SUPPLIED MATERIAL>
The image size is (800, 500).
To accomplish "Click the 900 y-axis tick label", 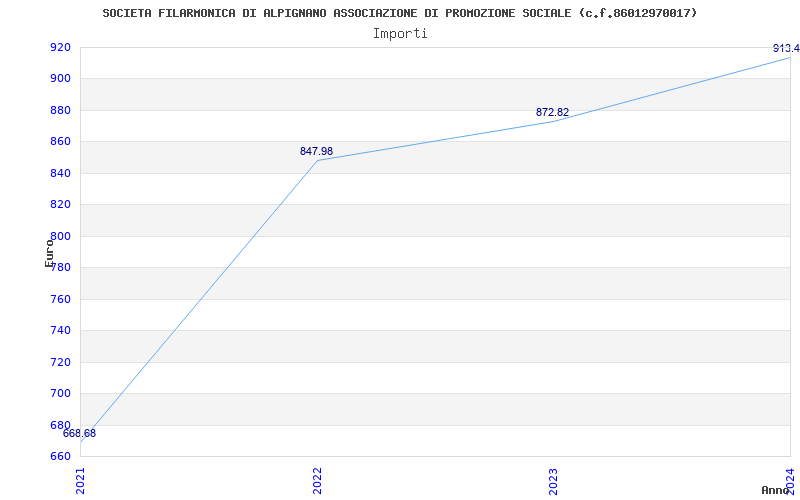I will tap(60, 78).
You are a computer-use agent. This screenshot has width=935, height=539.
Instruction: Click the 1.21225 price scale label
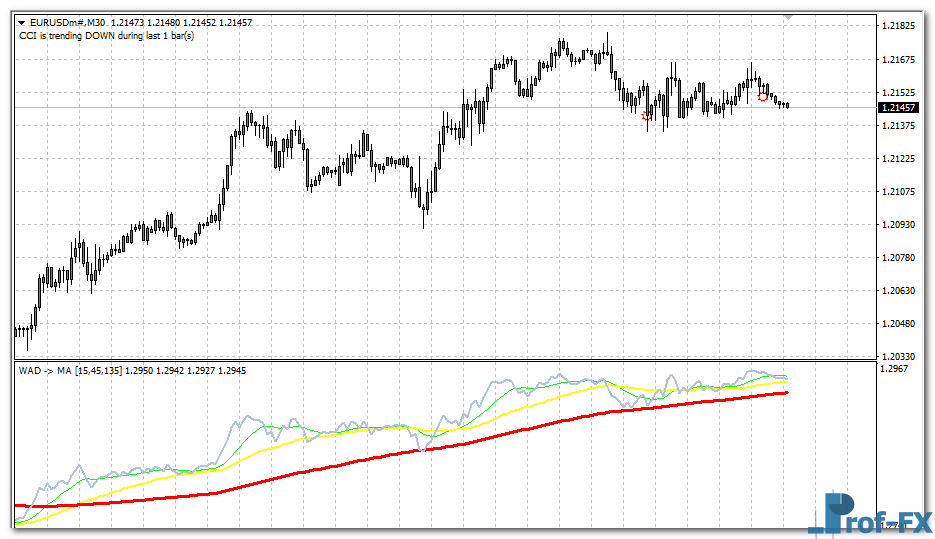(900, 159)
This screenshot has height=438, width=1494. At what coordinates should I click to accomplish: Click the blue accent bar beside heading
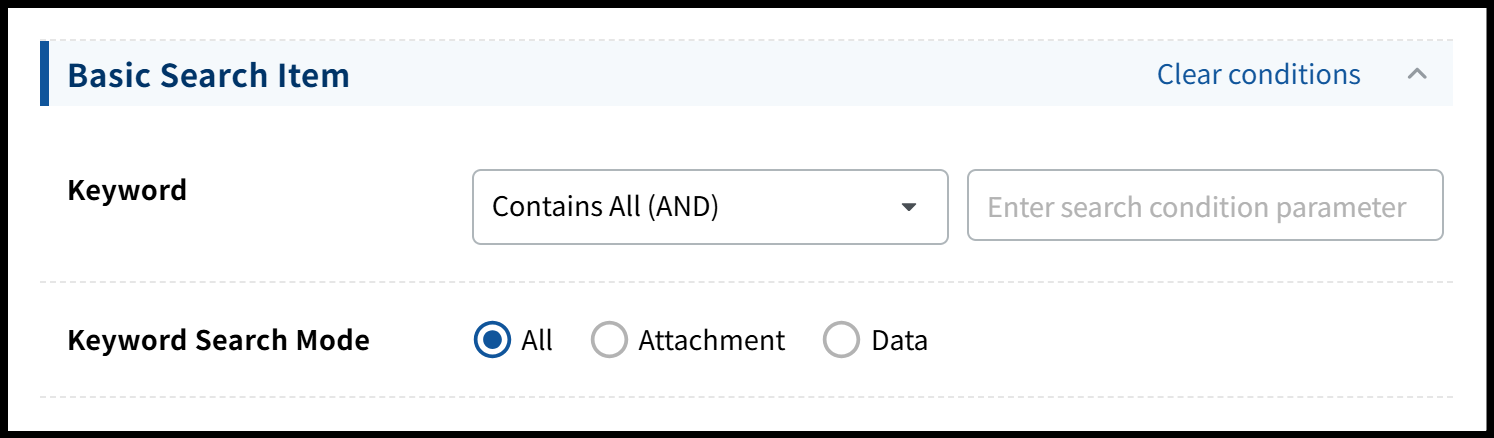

EXERCISE AIM>
An exact copy is needed of the lines running from the one containing "Instruction: Click the" through the last line of the material, and of no others; pictures stay out.

TASK SOLUTION>
Instruction: Click the 1.21225 price scale label
(900, 159)
This screenshot has height=438, width=1494. At what coordinates should I click to accomplish: Click the blue accent bar beside heading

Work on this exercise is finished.